__Exercise data__.
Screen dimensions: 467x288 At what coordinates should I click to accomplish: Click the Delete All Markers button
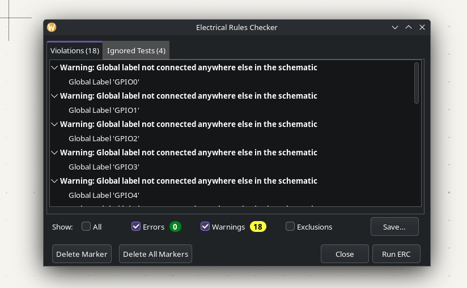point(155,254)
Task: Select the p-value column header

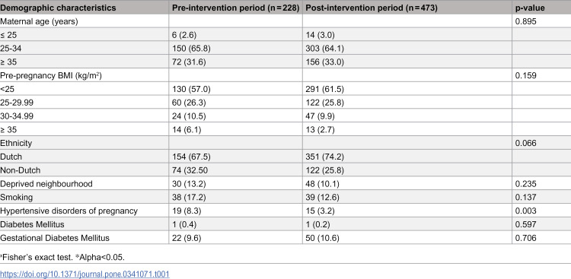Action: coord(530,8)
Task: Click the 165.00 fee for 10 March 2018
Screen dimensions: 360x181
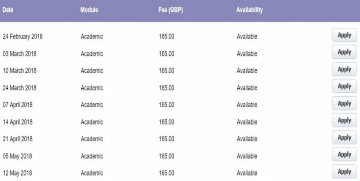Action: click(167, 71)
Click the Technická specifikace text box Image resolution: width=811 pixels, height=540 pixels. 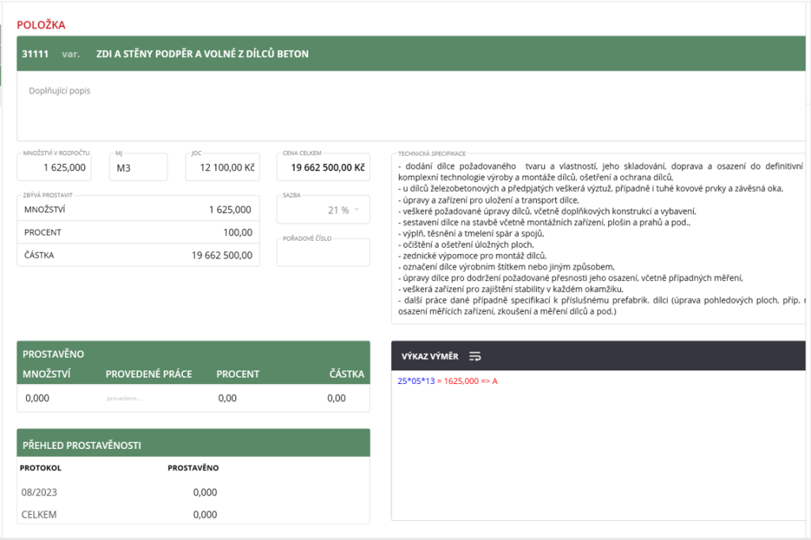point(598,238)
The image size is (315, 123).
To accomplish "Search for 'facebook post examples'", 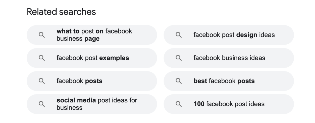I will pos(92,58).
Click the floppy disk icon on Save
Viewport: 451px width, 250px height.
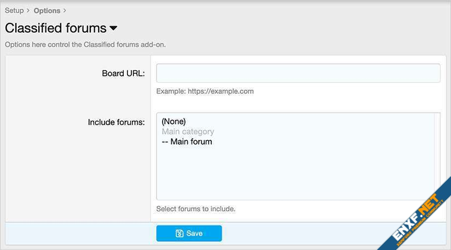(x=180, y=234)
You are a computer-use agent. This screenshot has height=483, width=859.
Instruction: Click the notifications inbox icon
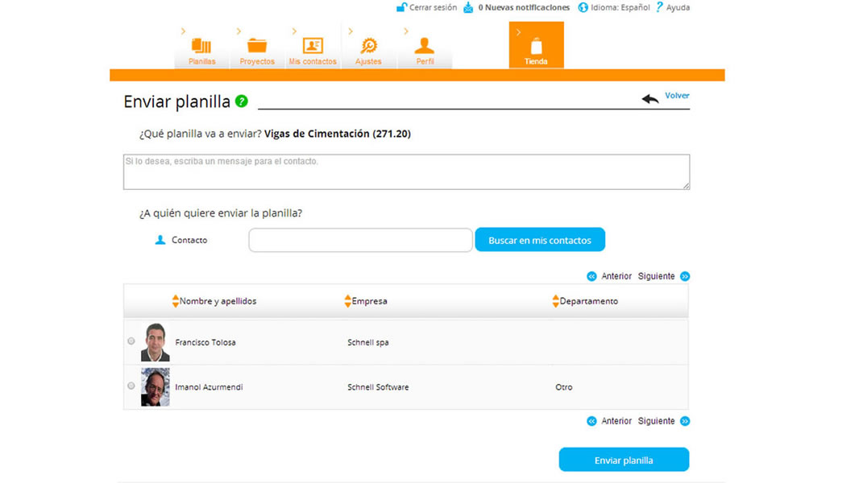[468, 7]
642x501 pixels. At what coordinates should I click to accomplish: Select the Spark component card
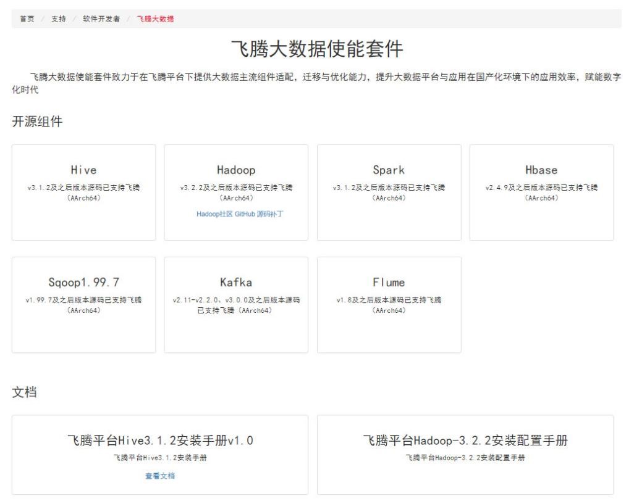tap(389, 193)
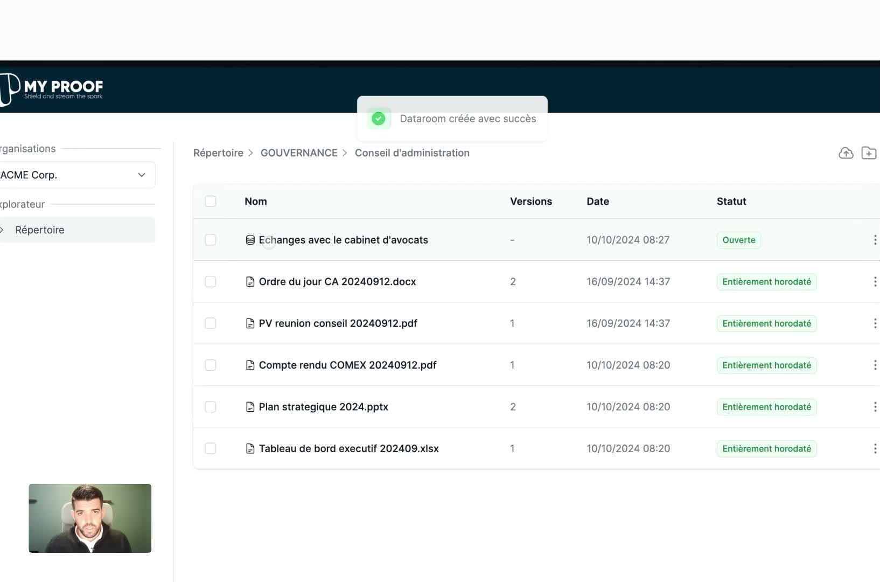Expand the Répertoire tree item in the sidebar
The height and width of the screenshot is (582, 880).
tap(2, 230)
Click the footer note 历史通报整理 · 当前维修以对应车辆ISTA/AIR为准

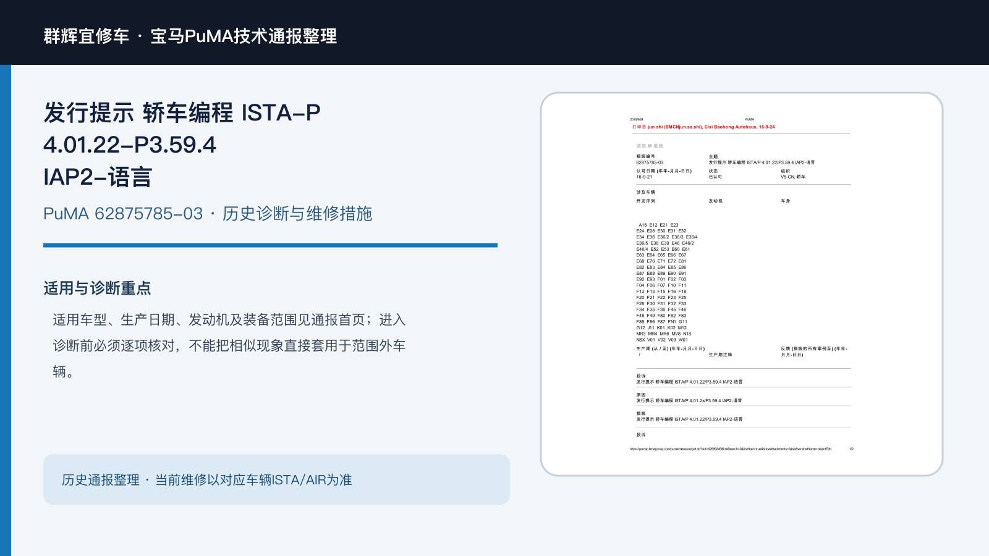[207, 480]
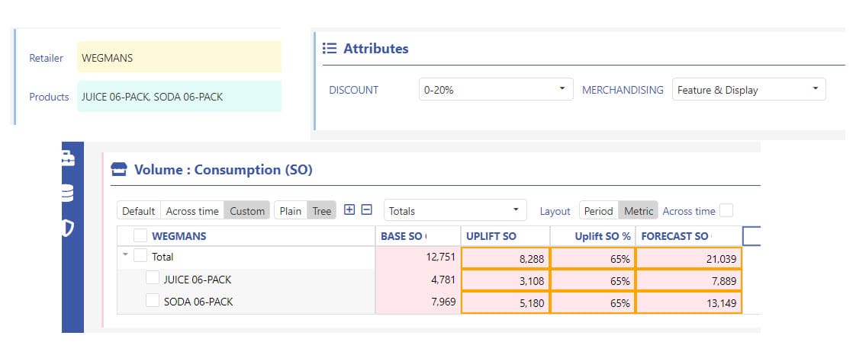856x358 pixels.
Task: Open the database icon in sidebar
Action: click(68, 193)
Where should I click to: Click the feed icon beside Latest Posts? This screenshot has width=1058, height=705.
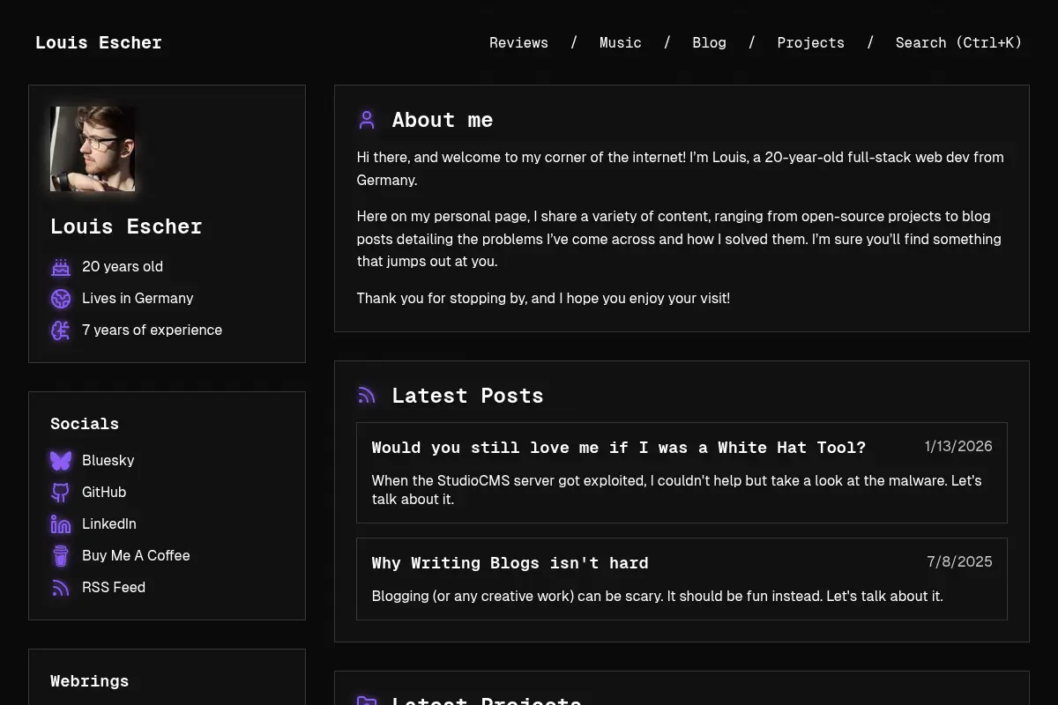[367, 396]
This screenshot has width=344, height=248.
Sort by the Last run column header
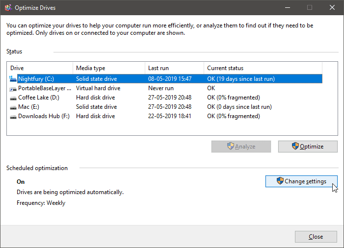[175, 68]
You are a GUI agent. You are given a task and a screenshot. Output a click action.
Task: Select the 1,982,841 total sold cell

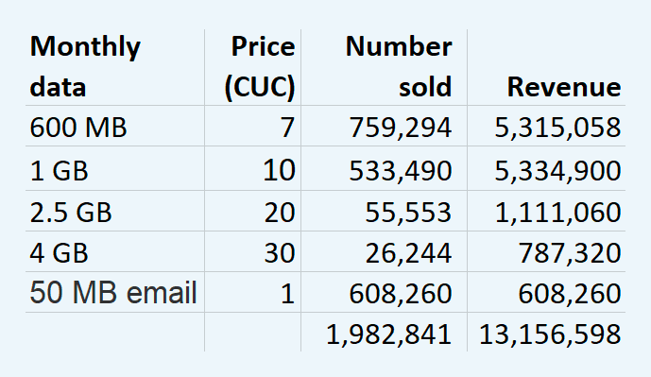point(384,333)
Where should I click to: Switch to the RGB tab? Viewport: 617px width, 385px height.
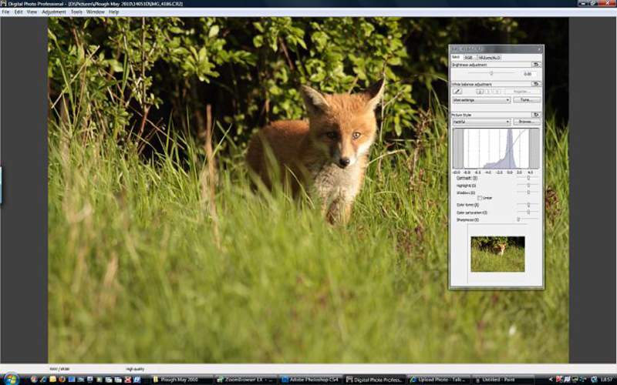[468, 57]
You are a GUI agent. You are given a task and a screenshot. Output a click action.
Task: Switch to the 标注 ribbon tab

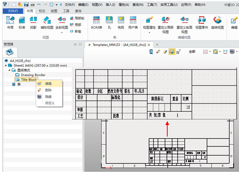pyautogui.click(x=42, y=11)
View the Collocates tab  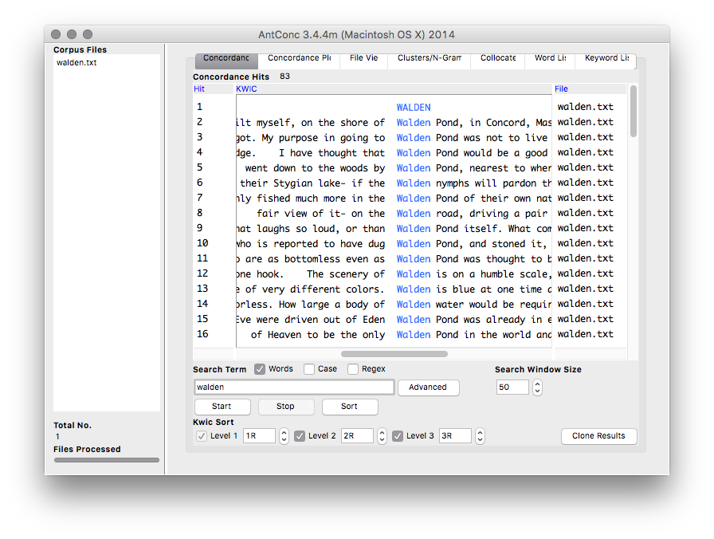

__Prompt__.
Pictures excluded, copy exactly the lines running from the one with "Click the floppy disk icon on Save" through the last line of the material.

__Task response__.
Click the floppy disk icon on Save
Viewport: 451px width, 250px height.
(x=180, y=234)
You are a computer-use agent. This screenshot has height=483, width=859.
Instruction: Click the notifications inbox icon
[468, 7]
642x501 pixels. At what coordinates should I click to accomplish: Select the Spark component card
tap(389, 193)
Expand the Répertoire tree item in the sidebar
The height and width of the screenshot is (582, 880).
tap(2, 230)
Click the footer note 历史通报整理 · 当前维修以对应车辆ISTA/AIR为准

[207, 480]
856x358 pixels.
Task: Open the database icon in sidebar
Action: click(68, 193)
Where should I click to: Click the feed icon beside Latest Posts? This screenshot has width=1058, height=705.
[367, 396]
This screenshot has width=344, height=248.
Sort by the Last run column header
[175, 68]
You are a GUI agent. You are given a task and a screenshot. Output a click action.
Task: Select the 1,982,841 total sold cell

point(384,333)
Where should I click to: Switch to the RGB tab? Viewport: 617px width, 385px height.
[468, 57]
You are a GUI agent. You are given a task and a screenshot. Output a click action.
Task: Switch to the 标注 ribbon tab

pyautogui.click(x=42, y=11)
View the Collocates tab  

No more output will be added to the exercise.